Hay algunas personas y vivencias de aquellos años que traigo permanentemente a mi memoria. Creo que algunos de aquellos me cogieron de la mano para dar mis primeros pasos en la buena dirección. Cualquier dirección es buena fuera del núcleo primigenio siempre que la conciencia se haya forjado justa y honrada antes. Eso es mérito exclusivo de los padres. Dar la vida es una cuestión accidental. Transmitir bondad es una gracia que se tiene o de la cual se carece.
Una de aquellas musas en medio de tardes patrimonio de la humanidad se llamaba María Eugenia. En ella reconocí con prontitud a la maestra de literatura y letras con la que siempre soñé. A pesar de su tardanza había llegado pletórica en el momento más oportuno, con decenas de libros de poesía bajo el brazo y sus mil secretos sobre un lingüista suizo.
Me sedujo con melodías que sonaban a prosodia, emisores, mensajes y receptores; fonéticas y fonologías varias de mis amores.
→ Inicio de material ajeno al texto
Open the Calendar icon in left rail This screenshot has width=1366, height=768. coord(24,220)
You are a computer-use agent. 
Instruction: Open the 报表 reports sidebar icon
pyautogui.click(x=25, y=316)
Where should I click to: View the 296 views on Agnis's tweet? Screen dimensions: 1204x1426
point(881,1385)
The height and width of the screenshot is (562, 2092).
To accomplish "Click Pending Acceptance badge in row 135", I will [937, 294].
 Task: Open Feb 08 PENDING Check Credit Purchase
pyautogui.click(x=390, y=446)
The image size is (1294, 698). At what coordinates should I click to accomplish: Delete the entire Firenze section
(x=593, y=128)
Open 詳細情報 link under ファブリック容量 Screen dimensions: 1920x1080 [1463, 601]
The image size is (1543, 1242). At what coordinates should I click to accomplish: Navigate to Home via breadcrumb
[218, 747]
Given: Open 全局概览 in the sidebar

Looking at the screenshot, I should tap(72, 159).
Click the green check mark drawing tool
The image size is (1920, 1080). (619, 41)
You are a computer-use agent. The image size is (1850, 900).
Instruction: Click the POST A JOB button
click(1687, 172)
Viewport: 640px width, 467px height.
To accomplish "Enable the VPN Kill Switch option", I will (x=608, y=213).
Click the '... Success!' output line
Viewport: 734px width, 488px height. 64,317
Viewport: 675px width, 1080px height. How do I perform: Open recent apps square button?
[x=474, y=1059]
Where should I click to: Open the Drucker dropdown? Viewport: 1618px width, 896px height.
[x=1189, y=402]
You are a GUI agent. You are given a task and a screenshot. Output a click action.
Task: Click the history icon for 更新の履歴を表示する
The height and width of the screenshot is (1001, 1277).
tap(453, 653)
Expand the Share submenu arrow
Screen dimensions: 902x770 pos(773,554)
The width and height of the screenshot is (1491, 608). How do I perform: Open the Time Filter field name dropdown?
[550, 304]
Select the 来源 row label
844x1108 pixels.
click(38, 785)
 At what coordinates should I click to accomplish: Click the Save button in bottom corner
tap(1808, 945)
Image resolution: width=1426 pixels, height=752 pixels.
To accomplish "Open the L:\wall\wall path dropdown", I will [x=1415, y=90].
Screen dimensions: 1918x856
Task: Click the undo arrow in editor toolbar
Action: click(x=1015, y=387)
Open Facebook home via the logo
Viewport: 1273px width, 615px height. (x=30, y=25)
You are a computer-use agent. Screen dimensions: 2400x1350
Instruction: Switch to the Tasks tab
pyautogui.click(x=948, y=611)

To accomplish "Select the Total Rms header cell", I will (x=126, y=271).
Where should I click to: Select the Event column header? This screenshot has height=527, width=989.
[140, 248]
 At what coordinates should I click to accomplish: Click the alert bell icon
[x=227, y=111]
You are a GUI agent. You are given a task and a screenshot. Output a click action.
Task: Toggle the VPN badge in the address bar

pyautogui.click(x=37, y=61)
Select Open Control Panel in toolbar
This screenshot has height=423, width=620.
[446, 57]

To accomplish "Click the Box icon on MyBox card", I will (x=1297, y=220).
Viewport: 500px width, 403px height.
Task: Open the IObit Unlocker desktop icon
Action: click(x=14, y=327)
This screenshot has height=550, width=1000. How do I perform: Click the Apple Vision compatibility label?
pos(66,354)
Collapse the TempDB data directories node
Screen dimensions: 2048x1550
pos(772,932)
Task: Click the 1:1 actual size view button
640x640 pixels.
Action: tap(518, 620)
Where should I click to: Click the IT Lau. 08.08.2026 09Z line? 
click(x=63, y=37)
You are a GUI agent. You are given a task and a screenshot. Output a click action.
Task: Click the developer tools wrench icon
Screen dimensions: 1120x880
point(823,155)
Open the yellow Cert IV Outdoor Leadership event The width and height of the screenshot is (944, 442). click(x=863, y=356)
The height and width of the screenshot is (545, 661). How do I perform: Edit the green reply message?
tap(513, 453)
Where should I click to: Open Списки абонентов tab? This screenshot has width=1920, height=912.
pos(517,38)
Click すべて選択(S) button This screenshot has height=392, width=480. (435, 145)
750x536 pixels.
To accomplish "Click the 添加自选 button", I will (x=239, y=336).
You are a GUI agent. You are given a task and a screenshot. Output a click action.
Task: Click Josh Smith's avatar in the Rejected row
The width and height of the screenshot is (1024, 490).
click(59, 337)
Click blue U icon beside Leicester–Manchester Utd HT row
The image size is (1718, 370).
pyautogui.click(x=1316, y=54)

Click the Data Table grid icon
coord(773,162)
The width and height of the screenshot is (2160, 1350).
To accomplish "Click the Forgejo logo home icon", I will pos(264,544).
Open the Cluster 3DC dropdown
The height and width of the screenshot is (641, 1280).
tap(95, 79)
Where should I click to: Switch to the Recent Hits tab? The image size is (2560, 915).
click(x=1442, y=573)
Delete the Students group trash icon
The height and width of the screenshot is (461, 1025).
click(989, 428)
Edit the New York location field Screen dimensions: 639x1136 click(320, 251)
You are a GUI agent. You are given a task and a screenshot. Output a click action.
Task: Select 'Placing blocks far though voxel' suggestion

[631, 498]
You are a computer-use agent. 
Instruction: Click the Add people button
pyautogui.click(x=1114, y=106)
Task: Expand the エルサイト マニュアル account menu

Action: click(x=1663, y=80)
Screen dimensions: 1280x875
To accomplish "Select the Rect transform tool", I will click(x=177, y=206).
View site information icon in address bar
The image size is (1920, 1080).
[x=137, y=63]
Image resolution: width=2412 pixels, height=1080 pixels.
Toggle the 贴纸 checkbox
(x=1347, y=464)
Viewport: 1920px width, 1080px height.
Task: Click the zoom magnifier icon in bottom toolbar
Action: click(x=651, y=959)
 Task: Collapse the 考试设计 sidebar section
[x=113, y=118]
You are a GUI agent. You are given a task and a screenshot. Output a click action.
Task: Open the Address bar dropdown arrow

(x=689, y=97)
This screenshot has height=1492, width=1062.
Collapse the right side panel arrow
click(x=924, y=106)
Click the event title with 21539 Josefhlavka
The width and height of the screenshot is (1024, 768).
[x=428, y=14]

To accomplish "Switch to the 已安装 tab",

Y una tarde de aquéllas tan frías de la manchuela, adentrados ambos en conversación de alguna sustancia, me reveló uno de los ingredientes de la pócima que ella compartía exclusivamente con los autores de las pilas de libros que ennoblecían su despacho. Fue allí donde me explicó, al calor de un viejo y repintado radiador de aceite, que para ser feliz es preciso mentirse.
Sus palabras turbaron mis hormonas a la velocidad de la luz y se hizo la confusión. No cabía un ápice de hipocresía en tan compleja dama. No conocía la mentira su erudito discurso que me dejaba absorto de tanta ciencia. ¿Cómo entonces el engaño en su paleta de colores? ¿Cómo pintar un paisaje apacible con aquel borrón en medio? ¿Cómo habría de contemplar su luz en mi horizonte por el resto de las tardes a partir de entonces?
Pasó el tiempo y ella siguió contándonos sus cosas a sabiendas de que casi nadie construiría un nido de aquellas pajas tiradas al viento. Y volvieron los nombres propios y comunes y abstractos que componían la familia de sus notas en aquel pentagrama verbal. Un día quise acercarme a ella para hablarle de mi sueño. Yo quería vivir una historia diferente y necesitaba su bendición. No sólo me abrazó al partir para mi consuelo. Antes decidió hacerme otro regalo. Me dijo que mi historia sólo se podría escribir si aquel que yo había elegido como protagonista era bueno. Buena persona, me dijo. Así lo recuerdo: una historia de amor se escribe en mayúsculas cuando el objeto de tu deseo es su bondad, su desinterés y humanidad. La inteligencia regará la flor. El fruto será vuestro amor.
Ha pasado mucho tiempo. No el suficiente para olvidarla a ella con su hermoso universo de palabras alrededor, cuando he sido conocedor de su mal estado de salud. He pensado en llamarla pero no me atrevo. Justo cuando creo haber entendido el mensaje, me falla el emisor. Justo cuando sus palabras trascendieron lo lingüístico para hacerse lírica, siento el miedo de la llama que tienta al libro.
Soy muy joven para quedar huérfano de musa. Es muy joven para que yo escriba su Curso de Lingüística General.

Dedicado a María Eugenia que me enseñó a amarlo a Él y a las palabras.